Dataset records:
*** Block opens ***

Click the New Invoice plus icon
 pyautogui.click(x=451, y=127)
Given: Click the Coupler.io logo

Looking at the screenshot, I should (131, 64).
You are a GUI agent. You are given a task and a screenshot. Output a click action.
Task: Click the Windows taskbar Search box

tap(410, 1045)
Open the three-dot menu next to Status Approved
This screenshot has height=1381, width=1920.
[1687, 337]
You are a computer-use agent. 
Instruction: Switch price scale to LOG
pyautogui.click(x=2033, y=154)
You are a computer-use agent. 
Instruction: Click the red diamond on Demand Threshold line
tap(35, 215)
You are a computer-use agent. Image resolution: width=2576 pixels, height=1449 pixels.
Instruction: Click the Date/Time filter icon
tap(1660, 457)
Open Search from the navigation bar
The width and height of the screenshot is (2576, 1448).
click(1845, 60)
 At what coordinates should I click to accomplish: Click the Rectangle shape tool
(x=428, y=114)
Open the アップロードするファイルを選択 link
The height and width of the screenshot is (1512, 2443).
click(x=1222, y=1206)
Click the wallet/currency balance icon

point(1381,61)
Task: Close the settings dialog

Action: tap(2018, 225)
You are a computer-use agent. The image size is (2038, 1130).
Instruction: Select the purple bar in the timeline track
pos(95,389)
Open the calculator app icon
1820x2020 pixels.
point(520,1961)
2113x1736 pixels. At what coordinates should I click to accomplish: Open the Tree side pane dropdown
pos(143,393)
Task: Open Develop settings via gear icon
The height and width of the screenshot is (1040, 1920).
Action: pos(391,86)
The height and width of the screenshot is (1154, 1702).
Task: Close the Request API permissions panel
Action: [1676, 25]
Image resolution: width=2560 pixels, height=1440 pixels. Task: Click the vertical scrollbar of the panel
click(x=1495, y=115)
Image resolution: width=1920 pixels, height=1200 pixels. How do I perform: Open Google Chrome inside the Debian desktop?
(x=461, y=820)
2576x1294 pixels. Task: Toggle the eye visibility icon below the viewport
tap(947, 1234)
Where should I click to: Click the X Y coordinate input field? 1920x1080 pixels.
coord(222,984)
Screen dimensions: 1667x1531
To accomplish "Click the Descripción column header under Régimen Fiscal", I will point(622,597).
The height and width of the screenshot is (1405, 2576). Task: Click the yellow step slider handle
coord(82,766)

*** Block closes ***

How to complete this task: For this exercise, restate every record word for word.

Solved problem:
Click the New Invoice plus icon
 pyautogui.click(x=451, y=127)
Given: Click the Coupler.io logo

Looking at the screenshot, I should (131, 64).
You are a GUI agent. You are given a task and a screenshot. Output a click action.
Task: Click the Windows taskbar Search box

tap(410, 1045)
Open the three-dot menu next to Status Approved
This screenshot has height=1381, width=1920.
[1687, 337]
You are a computer-use agent. 
Instruction: Switch price scale to LOG
pyautogui.click(x=2033, y=154)
You are a computer-use agent. 
Instruction: Click the red diamond on Demand Threshold line
tap(35, 215)
You are a computer-use agent. Image resolution: width=2576 pixels, height=1449 pixels.
Instruction: Click the Date/Time filter icon
tap(1660, 457)
Open Search from the navigation bar
The width and height of the screenshot is (2576, 1448).
click(1845, 60)
 At what coordinates should I click to accomplish: Click the Rectangle shape tool
(x=428, y=114)
Open the アップロードするファイルを選択 link
The height and width of the screenshot is (1512, 2443).
click(x=1222, y=1206)
Click the wallet/currency balance icon

point(1381,61)
Task: Close the settings dialog

Action: tap(2018, 225)
You are a computer-use agent. The image size is (2038, 1130).
Instruction: Select the purple bar in the timeline track
pos(95,389)
Open the calculator app icon
1820x2020 pixels.
point(520,1961)
2113x1736 pixels. At what coordinates should I click to accomplish: Open the Tree side pane dropdown
pos(143,393)
Task: Open Develop settings via gear icon
The height and width of the screenshot is (1040, 1920).
Action: pos(391,86)
The height and width of the screenshot is (1154, 1702).
Task: Close the Request API permissions panel
Action: [1676, 25]
Image resolution: width=2560 pixels, height=1440 pixels. Task: Click the vertical scrollbar of the panel
click(x=1495, y=115)
Image resolution: width=1920 pixels, height=1200 pixels. How do I perform: Open Google Chrome inside the Debian desktop?
(x=461, y=820)
2576x1294 pixels. Task: Toggle the eye visibility icon below the viewport
tap(947, 1234)
Where should I click to: Click the X Y coordinate input field? 1920x1080 pixels.
coord(222,984)
Screen dimensions: 1667x1531
To accomplish "Click the Descripción column header under Régimen Fiscal", I will point(622,597).
The height and width of the screenshot is (1405, 2576). Task: Click the yellow step slider handle
coord(82,766)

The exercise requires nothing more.